Dera Sacha Sauda Gurmeet Ram Rahim Singh Devendra Fadnavis BJP

IMAGE: Maharashtra Chief Minister Devendra Fadnavis, left, did the honours for Gurmeet Ram Rahim Singh at the Bright Awards ceremony in Mumbai in February 2017.
Photograph: Pradeep Bandekar

 

Dharma is synonymous with calmness and an unquestionable austerity.

Baba Ram Rahim will serve his clan and society well by ensuring that his followers behave like the followers of a spiritual person.

The cost Haryana and Punjab are paying for his actions is more than what is being calculated in terms of physical losses.

It's the trust in spiritual personalities that has gone abysmally low seeing examples of people like him.

Insulting the law, instigating violence, living ostentatiously and preaching godliness? This vulgar hypocrisy needs peoples' rejection and a revolt.

Don't blame the government for that.

If people can't speak out, then it will be a hypocrisy that they expect the government to act and speak for them.

It's true that Baba has been projecting himself as a messiah to the Dalits and other marginalised sections of the society. His words were the ultimate instruction for them.

In media and in politics, everyone enjoyed his 'heroic' action-packed movies, his political 'bakhsheesh' in form of vote transfer during elections, and his maverick ways of conducting social campaigns, including cleaning the Ganga.

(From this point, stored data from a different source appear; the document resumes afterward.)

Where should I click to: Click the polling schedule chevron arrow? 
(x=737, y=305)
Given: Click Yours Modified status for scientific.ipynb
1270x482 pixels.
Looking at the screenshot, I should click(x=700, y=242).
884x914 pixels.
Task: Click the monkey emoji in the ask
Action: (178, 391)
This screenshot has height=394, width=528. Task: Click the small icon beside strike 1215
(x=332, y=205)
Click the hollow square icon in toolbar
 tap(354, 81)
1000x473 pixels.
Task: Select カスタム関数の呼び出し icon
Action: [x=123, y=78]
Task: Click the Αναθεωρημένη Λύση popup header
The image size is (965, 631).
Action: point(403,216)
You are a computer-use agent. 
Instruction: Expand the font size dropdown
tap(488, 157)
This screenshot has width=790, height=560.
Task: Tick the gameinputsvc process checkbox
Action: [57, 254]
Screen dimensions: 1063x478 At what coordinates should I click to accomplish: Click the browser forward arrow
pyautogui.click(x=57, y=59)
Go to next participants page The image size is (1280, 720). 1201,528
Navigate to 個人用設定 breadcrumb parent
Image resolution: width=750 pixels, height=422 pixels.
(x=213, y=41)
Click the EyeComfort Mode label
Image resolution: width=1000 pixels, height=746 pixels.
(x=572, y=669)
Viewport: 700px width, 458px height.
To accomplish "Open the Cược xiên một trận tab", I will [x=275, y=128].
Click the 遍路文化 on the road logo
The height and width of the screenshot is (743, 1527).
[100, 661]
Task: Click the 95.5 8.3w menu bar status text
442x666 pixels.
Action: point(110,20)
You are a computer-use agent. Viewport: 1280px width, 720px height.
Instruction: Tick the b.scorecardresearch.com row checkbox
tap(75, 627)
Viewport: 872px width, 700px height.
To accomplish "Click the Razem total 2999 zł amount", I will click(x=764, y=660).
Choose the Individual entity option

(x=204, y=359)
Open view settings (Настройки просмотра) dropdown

What we are witnessing in Haryana and Punjab must make us speak out against what our conscience says is wrong. Keeping silence in the name of any culture or religion will be a sin against our faith and the Constitution.

 

Hindu saints are known always, without exception, for their austere lives and simple, scholarly demeanour.

From Swami Dayanand, founder of the Arya Samaj, to Sri Aurobindo, Ramakrishna Paramhams, Sant Gadge Maharaj, Ramana Maharishi and Sri Narayana Guru, we see a divine aura around them, a heartwarming simplicity and an inspiring selflessness.

They wanted nothing, but gave away whatever they had to attain self realisation and lead a life to serve everyone without discrimination.

That spirit of selflessness and a radiant spiritualism has sustained Hindus since ages.

For such sages, kings and emperors were nobodies; the only criteria to become dearer to them was simplicity and a selfless devotion to the divinity.

Of late, we have been seeing an ugly ostentatiousness guiding the spiritual domain.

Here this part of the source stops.